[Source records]
=== Section Start ===
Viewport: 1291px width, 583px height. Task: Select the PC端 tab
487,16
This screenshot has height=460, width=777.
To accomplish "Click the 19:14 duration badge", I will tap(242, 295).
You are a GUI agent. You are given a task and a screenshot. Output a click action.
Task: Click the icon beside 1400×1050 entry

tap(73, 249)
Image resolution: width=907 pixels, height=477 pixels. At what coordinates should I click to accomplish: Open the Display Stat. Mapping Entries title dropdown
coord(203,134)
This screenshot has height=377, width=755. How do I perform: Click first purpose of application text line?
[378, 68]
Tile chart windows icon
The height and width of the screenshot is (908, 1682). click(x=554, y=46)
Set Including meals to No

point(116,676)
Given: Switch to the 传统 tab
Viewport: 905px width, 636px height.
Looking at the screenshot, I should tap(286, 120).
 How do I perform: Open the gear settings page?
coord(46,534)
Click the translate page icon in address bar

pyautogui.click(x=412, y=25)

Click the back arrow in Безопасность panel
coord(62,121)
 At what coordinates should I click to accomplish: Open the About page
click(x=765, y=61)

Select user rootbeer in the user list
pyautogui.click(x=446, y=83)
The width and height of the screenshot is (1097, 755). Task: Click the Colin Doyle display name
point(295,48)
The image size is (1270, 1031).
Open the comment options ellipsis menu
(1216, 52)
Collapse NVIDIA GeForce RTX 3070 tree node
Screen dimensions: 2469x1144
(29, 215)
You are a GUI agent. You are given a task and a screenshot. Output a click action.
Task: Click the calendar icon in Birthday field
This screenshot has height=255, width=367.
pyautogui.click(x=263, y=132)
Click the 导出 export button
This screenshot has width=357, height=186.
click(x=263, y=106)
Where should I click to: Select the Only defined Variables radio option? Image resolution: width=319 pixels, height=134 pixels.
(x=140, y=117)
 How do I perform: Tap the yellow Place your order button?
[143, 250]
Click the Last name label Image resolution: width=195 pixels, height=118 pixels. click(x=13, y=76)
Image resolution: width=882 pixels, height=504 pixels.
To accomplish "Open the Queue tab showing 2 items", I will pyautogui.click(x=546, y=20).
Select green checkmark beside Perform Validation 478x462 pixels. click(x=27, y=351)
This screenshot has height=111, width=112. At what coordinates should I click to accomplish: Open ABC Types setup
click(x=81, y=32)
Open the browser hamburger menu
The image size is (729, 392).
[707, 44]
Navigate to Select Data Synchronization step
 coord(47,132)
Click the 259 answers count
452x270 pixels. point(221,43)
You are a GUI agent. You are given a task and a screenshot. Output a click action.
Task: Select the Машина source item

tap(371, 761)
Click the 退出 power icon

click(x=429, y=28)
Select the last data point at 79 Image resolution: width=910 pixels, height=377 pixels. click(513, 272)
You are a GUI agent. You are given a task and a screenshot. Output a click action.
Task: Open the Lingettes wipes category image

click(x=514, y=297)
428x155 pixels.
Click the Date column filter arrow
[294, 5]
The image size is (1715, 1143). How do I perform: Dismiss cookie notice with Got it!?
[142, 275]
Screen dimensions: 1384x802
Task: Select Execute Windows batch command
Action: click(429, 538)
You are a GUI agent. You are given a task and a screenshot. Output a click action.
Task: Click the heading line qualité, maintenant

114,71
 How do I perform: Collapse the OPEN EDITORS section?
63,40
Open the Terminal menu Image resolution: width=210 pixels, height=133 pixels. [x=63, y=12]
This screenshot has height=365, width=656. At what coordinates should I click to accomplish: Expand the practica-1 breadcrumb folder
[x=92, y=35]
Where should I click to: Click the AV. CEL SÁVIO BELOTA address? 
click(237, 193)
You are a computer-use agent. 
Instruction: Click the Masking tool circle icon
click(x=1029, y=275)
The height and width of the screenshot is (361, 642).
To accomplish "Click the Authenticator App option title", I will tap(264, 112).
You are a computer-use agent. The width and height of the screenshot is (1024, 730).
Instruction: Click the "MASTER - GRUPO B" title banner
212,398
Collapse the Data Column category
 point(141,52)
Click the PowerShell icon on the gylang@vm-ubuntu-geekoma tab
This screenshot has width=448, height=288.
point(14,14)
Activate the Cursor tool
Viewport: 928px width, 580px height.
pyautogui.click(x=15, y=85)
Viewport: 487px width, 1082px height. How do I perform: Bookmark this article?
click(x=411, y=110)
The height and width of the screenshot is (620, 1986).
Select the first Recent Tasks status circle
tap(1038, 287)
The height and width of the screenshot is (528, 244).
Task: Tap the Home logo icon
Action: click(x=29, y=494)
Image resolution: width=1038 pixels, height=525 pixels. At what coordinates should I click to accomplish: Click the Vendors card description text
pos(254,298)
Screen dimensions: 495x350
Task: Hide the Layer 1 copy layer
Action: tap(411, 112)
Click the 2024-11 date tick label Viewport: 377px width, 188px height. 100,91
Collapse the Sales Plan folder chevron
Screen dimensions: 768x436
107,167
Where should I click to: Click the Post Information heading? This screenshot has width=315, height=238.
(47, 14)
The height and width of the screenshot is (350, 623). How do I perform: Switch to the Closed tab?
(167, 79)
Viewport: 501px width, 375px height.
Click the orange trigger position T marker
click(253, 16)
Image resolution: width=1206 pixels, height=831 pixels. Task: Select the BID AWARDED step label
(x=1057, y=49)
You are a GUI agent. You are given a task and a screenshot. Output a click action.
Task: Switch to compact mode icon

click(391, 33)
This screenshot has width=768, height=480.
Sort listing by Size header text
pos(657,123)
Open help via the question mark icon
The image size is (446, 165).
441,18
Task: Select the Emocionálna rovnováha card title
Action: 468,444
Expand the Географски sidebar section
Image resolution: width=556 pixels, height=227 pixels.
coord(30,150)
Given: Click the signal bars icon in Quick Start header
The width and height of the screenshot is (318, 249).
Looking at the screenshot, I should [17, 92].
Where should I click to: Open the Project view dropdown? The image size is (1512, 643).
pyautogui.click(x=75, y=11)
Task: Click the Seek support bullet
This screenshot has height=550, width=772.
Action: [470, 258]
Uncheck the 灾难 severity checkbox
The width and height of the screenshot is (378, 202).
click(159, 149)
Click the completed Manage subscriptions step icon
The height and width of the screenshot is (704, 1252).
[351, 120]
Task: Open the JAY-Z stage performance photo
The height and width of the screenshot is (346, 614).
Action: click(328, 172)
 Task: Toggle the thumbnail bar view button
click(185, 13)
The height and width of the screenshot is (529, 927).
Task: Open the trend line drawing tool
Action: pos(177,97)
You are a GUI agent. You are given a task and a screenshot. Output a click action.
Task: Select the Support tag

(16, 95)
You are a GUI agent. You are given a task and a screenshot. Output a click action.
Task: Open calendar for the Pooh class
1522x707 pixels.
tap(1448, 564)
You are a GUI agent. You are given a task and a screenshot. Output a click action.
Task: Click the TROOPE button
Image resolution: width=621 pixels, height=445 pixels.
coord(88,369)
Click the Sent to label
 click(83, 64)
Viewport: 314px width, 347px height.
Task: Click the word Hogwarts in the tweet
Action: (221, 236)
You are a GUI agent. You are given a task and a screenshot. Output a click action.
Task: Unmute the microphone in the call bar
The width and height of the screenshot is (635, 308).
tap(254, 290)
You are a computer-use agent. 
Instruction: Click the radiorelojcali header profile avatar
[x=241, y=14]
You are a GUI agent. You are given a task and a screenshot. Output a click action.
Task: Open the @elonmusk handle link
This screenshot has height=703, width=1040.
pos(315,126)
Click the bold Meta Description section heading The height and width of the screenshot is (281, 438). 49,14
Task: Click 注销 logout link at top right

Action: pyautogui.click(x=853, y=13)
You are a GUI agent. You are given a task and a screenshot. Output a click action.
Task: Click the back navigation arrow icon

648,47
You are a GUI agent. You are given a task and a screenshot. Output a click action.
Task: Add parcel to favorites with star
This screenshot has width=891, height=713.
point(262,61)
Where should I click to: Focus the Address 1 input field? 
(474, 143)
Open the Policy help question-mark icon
=== Section End ===
Your goal: Of the lines above, output exactly those from the line bearing "Click the PowerShell" through the line bearing "Uncheck the 灾难 severity checkbox", inclusive.

Result of the task:
Click the PowerShell icon on the gylang@vm-ubuntu-geekoma tab
This screenshot has width=448, height=288.
point(14,14)
Activate the Cursor tool
Viewport: 928px width, 580px height.
pyautogui.click(x=15, y=85)
Viewport: 487px width, 1082px height. How do I perform: Bookmark this article?
click(x=411, y=110)
The height and width of the screenshot is (620, 1986).
Select the first Recent Tasks status circle
tap(1038, 287)
The height and width of the screenshot is (528, 244).
Task: Tap the Home logo icon
Action: click(x=29, y=494)
Image resolution: width=1038 pixels, height=525 pixels. At what coordinates should I click to accomplish: Click the Vendors card description text
pos(254,298)
Screen dimensions: 495x350
Task: Hide the Layer 1 copy layer
Action: tap(411, 112)
Click the 2024-11 date tick label Viewport: 377px width, 188px height. 100,91
Collapse the Sales Plan folder chevron
Screen dimensions: 768x436
107,167
Where should I click to: Click the Post Information heading? This screenshot has width=315, height=238.
(47, 14)
The height and width of the screenshot is (350, 623). How do I perform: Switch to the Closed tab?
(167, 79)
Viewport: 501px width, 375px height.
Click the orange trigger position T marker
click(253, 16)
Image resolution: width=1206 pixels, height=831 pixels. Task: Select the BID AWARDED step label
(x=1057, y=49)
You are a GUI agent. You are given a task and a screenshot. Output a click action.
Task: Switch to compact mode icon

click(391, 33)
This screenshot has width=768, height=480.
Sort listing by Size header text
pos(657,123)
Open help via the question mark icon
The image size is (446, 165).
441,18
Task: Select the Emocionálna rovnováha card title
Action: 468,444
Expand the Географски sidebar section
Image resolution: width=556 pixels, height=227 pixels.
coord(30,150)
Given: Click the signal bars icon in Quick Start header
The width and height of the screenshot is (318, 249).
Looking at the screenshot, I should [17, 92].
Where should I click to: Open the Project view dropdown? The image size is (1512, 643).
pyautogui.click(x=75, y=11)
Task: Click the Seek support bullet
This screenshot has height=550, width=772.
Action: [470, 258]
Uncheck the 灾难 severity checkbox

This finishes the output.